Hamas’s attack on Israel, and Israel’s offensive in Gaza in response, is yet another escalation in a long conflict that has already left thousands dead on both sides.
The latest round of violence between Israel and Palestine began after the Palestinian militant group Hamas launched the deadliest attack on Israel ever on October 7, killing more than 1,400 people, and capturing nearly 200, by the latest estimates. Israel responded with an intense counteroffensive that included an order to carry out a “complete siege” of Gaza, and it appears to be readying for a ground assault.
Israeli airstrikes have already devastated many civilian areas, and the death toll in Gaza is growing amid a spiraling humanitarian crisis. Foreign passport holders in Gaza and aid convoys carrying life-saving supplies from Egypt have lined up at the Egyptian border crossing waiting for an agreement that would allow the border to open but that has so far failed to materialize.
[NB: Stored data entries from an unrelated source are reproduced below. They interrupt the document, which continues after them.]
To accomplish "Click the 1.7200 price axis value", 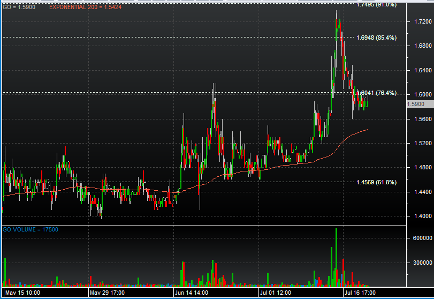I will (419, 21).
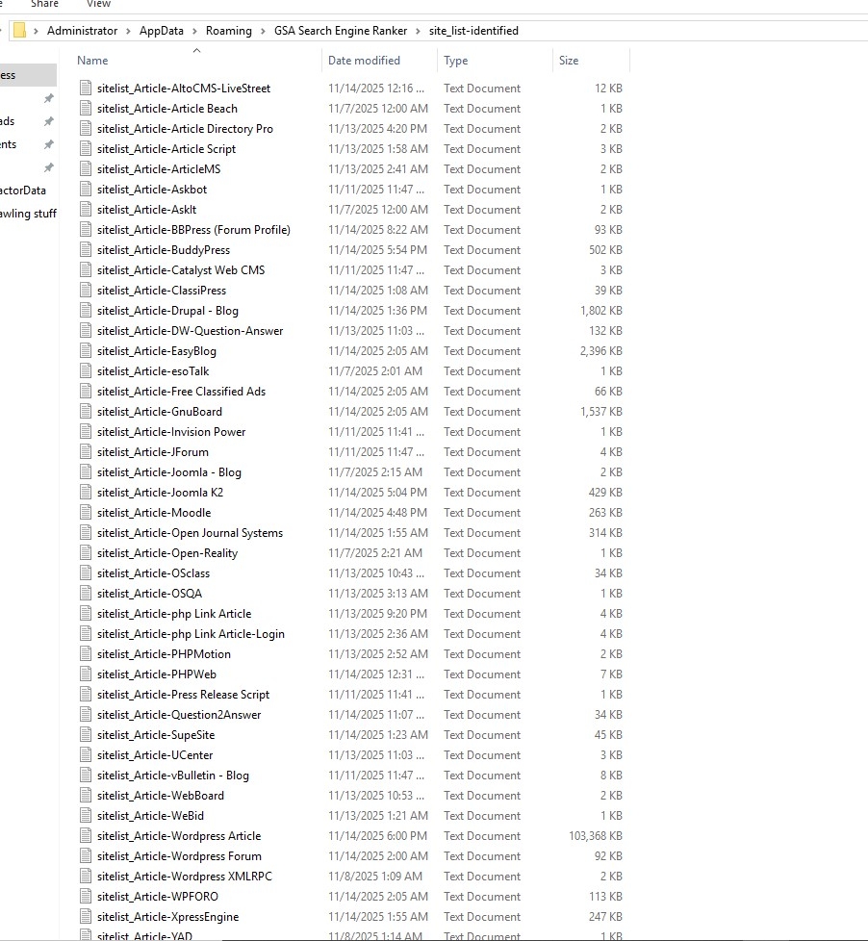The height and width of the screenshot is (941, 868).
Task: Click the file icon next to sitelist_Article-Drupal - Blog
Action: pos(86,311)
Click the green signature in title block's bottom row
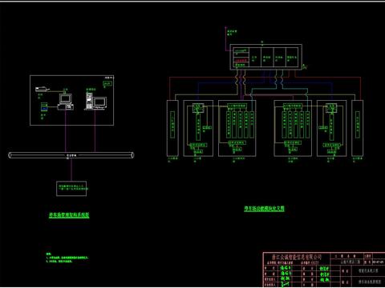The image size is (385, 288). click(285, 284)
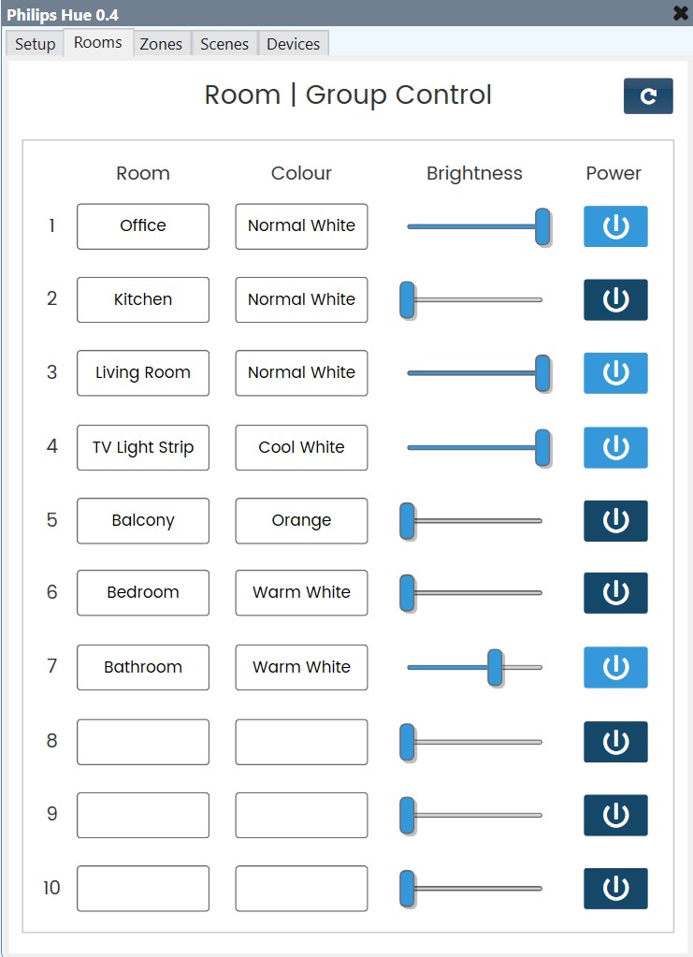Open the Office colour selector showing Normal White
693x957 pixels.
[301, 225]
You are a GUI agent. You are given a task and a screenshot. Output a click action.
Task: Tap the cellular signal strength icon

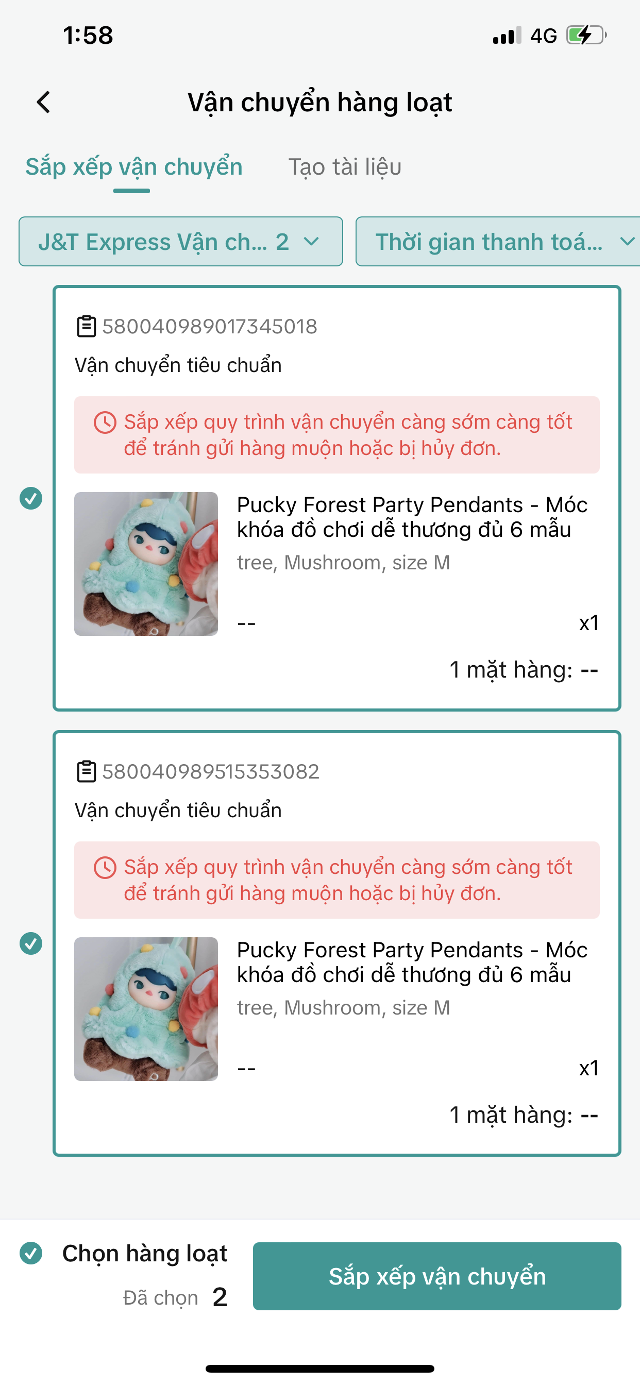tap(507, 35)

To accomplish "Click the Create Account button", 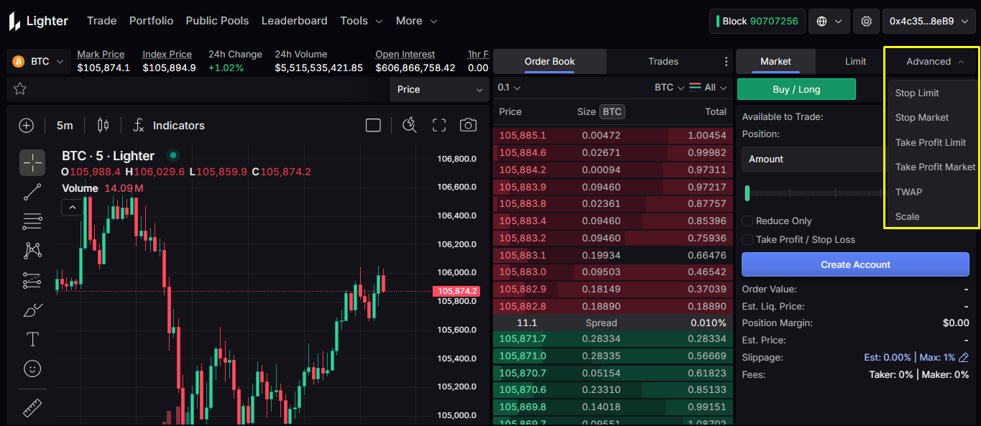I will (855, 265).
The death and destruction are the bloody culmination of decades of fighting rooted in a complicated history. To understand the current violence, you have to understand how we got here. If you’re just catching up, here are the key dates that have led up to this critical inflection point.
1917: The Balfour Declaration
The 1800s were a time of great colonial expansion as European empires jockeyed to take over other parts of the world, including the Middle East. As early as the 1840s, the British saw Palestine as an opportunity to carve out a sphere of influence in the Middle East, where they were competing with the French and Russians. But it wasn’t until World War I, in which they were fighting the Ottomans who controlled Palestine, that the British formalized their support for the idea of a Jewish state in the region.
In its 1917 Balfour Declaration, the British government unilaterally called for the establishment of a “national home for the Jewish people” in Palestine, despite the fact that Jewish…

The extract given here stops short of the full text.